The staff is more international and, thanks to the hotel’s vaunted wellness program, has a different orientation from past seasons. The general manager, Fabian (Christian Friedel, just as German but significantly less menacing than his character in “The Zone of Interest”), is a marginal character in the six episodes provided to critics. His clipped politesse is eclipsed by the glamorous Sritala (Lek Patravadi), a former actress turned health guru, and the hunky Valentin (Arnas Fedaravičius), a Russian “energy healer” assigned to the Bibb-Monaghan-Coon crew. Sweetest — and, given how this show tends to reward sincerity, most troubling — of all is the flirtation between gate attendant Gaitok (Tayme Thapthimthong) and his coworker Mook (Lalisa Manoban, of the K-pop girl group Blackpink), who nudges her affable, mild-mannered work friend to want more for himself.

Floating between these two groups is Belinda (Natasha Rothwell), the massage therapist last seen getting financially jilted by Tanya in Season 1. She’s on an internal exchange program to learn some tricks of the trade from Thai colleagues, but on a structural level, Belinda works to extend the master narrative that keeps “The White Lotus” from becoming a string of atomized excursions — or, in the eyes of the Emmy awards, a true anthology. Customers may come to the hotel for an escape, but just as Tanya’s happily ever after curdled into a nightmare, White keeps reminding viewers that actions have consequences, and people’s stories never simply end when they walk off the screen.

It takes time for these pieces to come together, or even for White to reveal all the pieces on the board. (Despite spending three paragraphs and counting on the cast, there are still more major characters and surprise cameos I’m forbidden from disclosing before air.) There’s a feeling of held breath to the first few episodes, which often end on anticlimactic downbeats, and a lack of calibration between performances. Posey, in particular, goes bigger than anyone else, appearing to aim for Coolidge-esque camp with a Southern drawl and slackened face — just wait until you hear how she says “lorazepam” — but ending up on a different frequency from her scene partners. Goggins goes strikingly depressive for an actor so often associated with grinning, gleeful jokesters, as in “The Righteous Gemstones.” It’s a sour, dyspeptic turn that’s bound to be polarizing, even if it leads directly to some of the season’s most thought-provoking questions.

While the audience waits for the bigger picture to coalesce, though, “The White Lotus” offers a delicious amuse bouche in the female trio: an aging actress (Monaghan), Texas housewife (Bibb) and freshly divorced attorney (Coon) whose frothy banter rapidly deteriorates into backbiting and old grievances.
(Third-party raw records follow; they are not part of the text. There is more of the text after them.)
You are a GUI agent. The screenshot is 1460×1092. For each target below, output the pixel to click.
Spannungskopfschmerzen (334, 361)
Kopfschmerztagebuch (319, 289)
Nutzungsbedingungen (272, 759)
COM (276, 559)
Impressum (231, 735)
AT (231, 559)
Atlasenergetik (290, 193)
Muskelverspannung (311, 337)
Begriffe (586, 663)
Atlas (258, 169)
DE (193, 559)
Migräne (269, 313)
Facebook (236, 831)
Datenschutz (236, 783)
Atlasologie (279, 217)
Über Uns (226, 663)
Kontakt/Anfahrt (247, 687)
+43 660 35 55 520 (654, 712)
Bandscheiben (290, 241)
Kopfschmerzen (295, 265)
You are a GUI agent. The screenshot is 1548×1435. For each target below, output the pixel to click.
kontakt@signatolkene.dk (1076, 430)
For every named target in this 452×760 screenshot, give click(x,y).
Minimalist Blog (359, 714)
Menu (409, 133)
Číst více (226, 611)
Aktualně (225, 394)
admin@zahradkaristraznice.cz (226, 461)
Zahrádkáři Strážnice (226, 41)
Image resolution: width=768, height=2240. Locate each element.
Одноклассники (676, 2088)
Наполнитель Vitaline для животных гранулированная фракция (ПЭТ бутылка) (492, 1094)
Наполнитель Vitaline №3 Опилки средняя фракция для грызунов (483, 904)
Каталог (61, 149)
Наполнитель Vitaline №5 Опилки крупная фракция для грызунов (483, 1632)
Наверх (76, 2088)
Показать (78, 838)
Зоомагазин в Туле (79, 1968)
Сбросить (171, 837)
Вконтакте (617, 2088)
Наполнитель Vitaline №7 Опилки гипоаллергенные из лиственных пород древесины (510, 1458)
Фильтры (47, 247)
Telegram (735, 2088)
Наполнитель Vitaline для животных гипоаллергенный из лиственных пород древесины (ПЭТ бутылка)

If their friction is vintage “White Lotus,” it’s bolstered by an interest in Thailand as a specific place with a specific relationship to Western tourism. One character derisively notes the presence of so-called “LBHs,” or “losers back home,” among the local population. “The White Lotus” will always adopt the vantage point of the dabbling visitor — after all, the production is only in town for a season at a time — but the more it’s able to wander off-trail, the more it’s able to push past the glossy surface. An episode tracing an increasingly unruly night on the town is a highlight.

Both previous seasons of “The White Lotus” were cemented by their endings. Who dies, how and by whose hand is the clearest means White has of communicating what he’s up to, whether it’s skewering a system where the rich quite literally suck the life out of the help or highlighting how love is just another hustle in a transactional world. It’s hard to evaluate Season 3 without such retroactive clarity. But these protagonists are all searchers, on the hunt for something that’s missing — deeper meaning, inner peace — in their everyday lives. It’s fitting their story privileges a wandering journey over a clear destination.

Season 3 of “The White Lotus” will premiere on HBO and Max on Feb. 16 at 9 p.m. ET, with remaining episodes airing weekly on Sundays.